▶ **THE TASK**:
Copy out the items below, replacing each "GUI agent" with "UI assistant" and keeping everything else the same.

▶ **AVAILABLE RECORDS**:
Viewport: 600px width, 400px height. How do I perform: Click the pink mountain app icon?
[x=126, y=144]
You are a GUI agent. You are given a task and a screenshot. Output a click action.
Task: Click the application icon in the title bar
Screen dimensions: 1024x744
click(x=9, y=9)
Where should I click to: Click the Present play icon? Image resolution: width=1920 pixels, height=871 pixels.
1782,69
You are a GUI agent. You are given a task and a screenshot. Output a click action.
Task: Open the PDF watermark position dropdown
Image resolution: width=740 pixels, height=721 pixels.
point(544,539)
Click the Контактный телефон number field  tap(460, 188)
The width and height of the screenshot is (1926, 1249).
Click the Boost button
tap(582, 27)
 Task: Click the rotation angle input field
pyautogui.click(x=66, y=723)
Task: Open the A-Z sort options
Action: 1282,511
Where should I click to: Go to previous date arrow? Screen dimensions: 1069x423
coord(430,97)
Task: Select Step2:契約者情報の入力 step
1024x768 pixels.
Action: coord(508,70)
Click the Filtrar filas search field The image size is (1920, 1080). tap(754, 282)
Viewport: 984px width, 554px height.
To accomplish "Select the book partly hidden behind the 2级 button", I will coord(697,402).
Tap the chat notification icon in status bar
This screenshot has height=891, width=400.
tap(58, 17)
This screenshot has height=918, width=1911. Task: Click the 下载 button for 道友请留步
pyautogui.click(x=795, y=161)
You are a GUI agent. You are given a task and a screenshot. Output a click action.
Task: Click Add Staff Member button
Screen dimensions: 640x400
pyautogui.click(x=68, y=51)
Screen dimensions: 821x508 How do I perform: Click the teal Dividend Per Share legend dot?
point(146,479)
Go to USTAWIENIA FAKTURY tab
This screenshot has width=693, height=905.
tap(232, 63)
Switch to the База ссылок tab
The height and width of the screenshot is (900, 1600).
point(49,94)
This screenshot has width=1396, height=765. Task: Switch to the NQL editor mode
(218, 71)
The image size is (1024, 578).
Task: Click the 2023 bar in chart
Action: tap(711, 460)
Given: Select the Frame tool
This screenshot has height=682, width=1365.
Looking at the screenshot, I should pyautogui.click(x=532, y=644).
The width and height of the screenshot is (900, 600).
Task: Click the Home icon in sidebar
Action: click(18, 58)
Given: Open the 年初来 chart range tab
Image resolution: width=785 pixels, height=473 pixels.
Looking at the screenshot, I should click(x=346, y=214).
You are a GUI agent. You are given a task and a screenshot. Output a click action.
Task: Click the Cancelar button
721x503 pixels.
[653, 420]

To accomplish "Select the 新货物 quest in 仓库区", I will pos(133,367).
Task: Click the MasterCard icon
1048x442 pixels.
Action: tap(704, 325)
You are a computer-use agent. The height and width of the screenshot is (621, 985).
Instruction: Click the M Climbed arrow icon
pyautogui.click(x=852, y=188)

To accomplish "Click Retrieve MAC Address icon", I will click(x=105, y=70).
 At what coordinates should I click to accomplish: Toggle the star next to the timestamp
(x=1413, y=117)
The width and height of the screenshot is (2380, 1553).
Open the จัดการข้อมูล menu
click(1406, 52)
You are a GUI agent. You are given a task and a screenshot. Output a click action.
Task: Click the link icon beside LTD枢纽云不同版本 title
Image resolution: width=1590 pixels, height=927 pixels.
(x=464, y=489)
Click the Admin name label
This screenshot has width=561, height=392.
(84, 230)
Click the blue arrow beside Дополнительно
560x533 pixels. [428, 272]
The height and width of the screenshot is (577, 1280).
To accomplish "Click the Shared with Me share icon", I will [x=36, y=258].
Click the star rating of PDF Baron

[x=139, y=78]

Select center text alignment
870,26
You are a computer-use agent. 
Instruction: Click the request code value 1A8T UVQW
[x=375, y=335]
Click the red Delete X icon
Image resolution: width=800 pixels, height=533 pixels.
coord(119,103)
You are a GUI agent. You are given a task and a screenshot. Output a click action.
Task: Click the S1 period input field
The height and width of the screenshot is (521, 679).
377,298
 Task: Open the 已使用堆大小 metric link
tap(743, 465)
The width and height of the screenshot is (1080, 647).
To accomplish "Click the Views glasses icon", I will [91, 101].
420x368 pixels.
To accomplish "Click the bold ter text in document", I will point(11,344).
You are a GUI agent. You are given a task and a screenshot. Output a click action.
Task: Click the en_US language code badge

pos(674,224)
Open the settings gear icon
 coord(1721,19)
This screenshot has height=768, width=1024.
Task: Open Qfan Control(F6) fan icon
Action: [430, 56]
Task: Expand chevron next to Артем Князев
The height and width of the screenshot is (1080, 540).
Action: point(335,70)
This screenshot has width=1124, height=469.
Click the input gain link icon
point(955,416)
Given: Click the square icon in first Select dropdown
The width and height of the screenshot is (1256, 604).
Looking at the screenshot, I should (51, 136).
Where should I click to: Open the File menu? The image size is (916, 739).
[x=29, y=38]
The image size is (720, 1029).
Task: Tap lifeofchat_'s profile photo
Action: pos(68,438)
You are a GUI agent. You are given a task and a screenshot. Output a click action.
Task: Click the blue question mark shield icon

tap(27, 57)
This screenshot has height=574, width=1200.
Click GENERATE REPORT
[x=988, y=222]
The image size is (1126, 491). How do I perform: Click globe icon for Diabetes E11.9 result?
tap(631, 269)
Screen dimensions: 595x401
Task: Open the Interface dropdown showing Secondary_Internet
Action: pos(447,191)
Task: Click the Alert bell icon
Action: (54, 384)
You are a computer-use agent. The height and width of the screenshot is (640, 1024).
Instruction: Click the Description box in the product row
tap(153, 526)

▶ **RESPONSE BELOW**:
Viewport: 600px width, 400px height. How do I perform: Click the pink mountain app icon?
[x=126, y=144]
You are a UI assistant. You are given a task and a screenshot. Output a click action.
Task: Click the application icon in the title bar
Screen dimensions: 1024x744
click(x=9, y=9)
Where should I click to: Click the Present play icon? Image resolution: width=1920 pixels, height=871 pixels.
1782,69
You are a UI assistant. You are given a task and a screenshot. Output a click action.
Task: Open the PDF watermark position dropdown
Image resolution: width=740 pixels, height=721 pixels.
point(544,539)
Click the Контактный телефон number field  tap(460, 188)
The width and height of the screenshot is (1926, 1249).
Click the Boost button
tap(582, 27)
 Task: Click the rotation angle input field
pyautogui.click(x=66, y=723)
Task: Open the A-Z sort options
Action: 1282,511
Where should I click to: Go to previous date arrow? Screen dimensions: 1069x423
coord(430,97)
Task: Select Step2:契約者情報の入力 step
1024x768 pixels.
Action: coord(508,70)
Click the Filtrar filas search field The image size is (1920, 1080). tap(754, 282)
Viewport: 984px width, 554px height.
To accomplish "Select the book partly hidden behind the 2级 button", I will coord(697,402).
Tap the chat notification icon in status bar
This screenshot has height=891, width=400.
tap(58, 17)
This screenshot has height=918, width=1911. Task: Click the 下载 button for 道友请留步
pyautogui.click(x=795, y=161)
You are a UI assistant. You are given a task and a screenshot. Output a click action.
Task: Click Add Staff Member button
Screen dimensions: 640x400
pyautogui.click(x=68, y=51)
Screen dimensions: 821x508 How do I perform: Click the teal Dividend Per Share legend dot?
point(146,479)
Go to USTAWIENIA FAKTURY tab
This screenshot has width=693, height=905.
tap(232, 63)
Switch to the База ссылок tab
The height and width of the screenshot is (900, 1600).
point(49,94)
This screenshot has width=1396, height=765. Task: Switch to the NQL editor mode
(218, 71)
The image size is (1024, 578).
Task: Click the 2023 bar in chart
Action: tap(711, 460)
Given: Select the Frame tool
This screenshot has height=682, width=1365.
Looking at the screenshot, I should pyautogui.click(x=532, y=644).
The width and height of the screenshot is (900, 600).
Task: Click the Home icon in sidebar
Action: click(18, 58)
Given: Open the 年初来 chart range tab
Image resolution: width=785 pixels, height=473 pixels.
Looking at the screenshot, I should click(x=346, y=214).
You are a UI assistant. You are given a task and a screenshot. Output a click action.
Task: Click the Cancelar button
721x503 pixels.
[653, 420]

To accomplish "Select the 新货物 quest in 仓库区", I will pos(133,367).
Task: Click the MasterCard icon
1048x442 pixels.
Action: tap(704, 325)
You are a computer-use agent. The height and width of the screenshot is (621, 985).
Instruction: Click the M Climbed arrow icon
pyautogui.click(x=852, y=188)

To accomplish "Click Retrieve MAC Address icon", I will click(x=105, y=70).
 At what coordinates should I click to accomplish: Toggle the star next to the timestamp
(x=1413, y=117)
The width and height of the screenshot is (2380, 1553).
Open the จัดการข้อมูล menu
click(1406, 52)
You are a UI assistant. You are given a task and a screenshot. Output a click action.
Task: Click the link icon beside LTD枢纽云不同版本 title
Image resolution: width=1590 pixels, height=927 pixels.
(x=464, y=489)
Click the Admin name label
This screenshot has width=561, height=392.
(84, 230)
Click the blue arrow beside Дополнительно
560x533 pixels. [428, 272]
The height and width of the screenshot is (577, 1280).
To accomplish "Click the Shared with Me share icon", I will [x=36, y=258].
Click the star rating of PDF Baron

[x=139, y=78]

Select center text alignment
870,26
You are a computer-use agent. 
Instruction: Click the request code value 1A8T UVQW
[x=375, y=335]
Click the red Delete X icon
Image resolution: width=800 pixels, height=533 pixels.
coord(119,103)
You are a UI assistant. You are given a task and a screenshot. Output a click action.
Task: Click the S1 period input field
The height and width of the screenshot is (521, 679).
377,298
 Task: Open the 已使用堆大小 metric link
tap(743, 465)
The width and height of the screenshot is (1080, 647).
To accomplish "Click the Views glasses icon", I will [91, 101].
420x368 pixels.
To accomplish "Click the bold ter text in document", I will point(11,344).
You are a UI assistant. You are given a task and a screenshot. Output a click action.
Task: Click the en_US language code badge

pos(674,224)
Open the settings gear icon
 coord(1721,19)
This screenshot has height=768, width=1024.
Task: Open Qfan Control(F6) fan icon
Action: [430, 56]
Task: Expand chevron next to Артем Князев
The height and width of the screenshot is (1080, 540).
Action: point(335,70)
This screenshot has width=1124, height=469.
Click the input gain link icon
point(955,416)
Given: Click the square icon in first Select dropdown
The width and height of the screenshot is (1256, 604).
Looking at the screenshot, I should (51, 136).
Where should I click to: Open the File menu? The image size is (916, 739).
[x=29, y=38]
The image size is (720, 1029).
Task: Tap lifeofchat_'s profile photo
Action: pos(68,438)
You are a UI assistant. You are given a task and a screenshot. Output a click action.
Task: Click the blue question mark shield icon

tap(27, 57)
This screenshot has height=574, width=1200.
Click GENERATE REPORT
[x=988, y=222]
The image size is (1126, 491). How do I perform: Click globe icon for Diabetes E11.9 result?
tap(631, 269)
Screen dimensions: 595x401
Task: Open the Interface dropdown showing Secondary_Internet
Action: pos(447,191)
Task: Click the Alert bell icon
Action: (54, 384)
You are a computer-use agent. The height and width of the screenshot is (640, 1024).
Instruction: Click the Description box in the product row
tap(153, 526)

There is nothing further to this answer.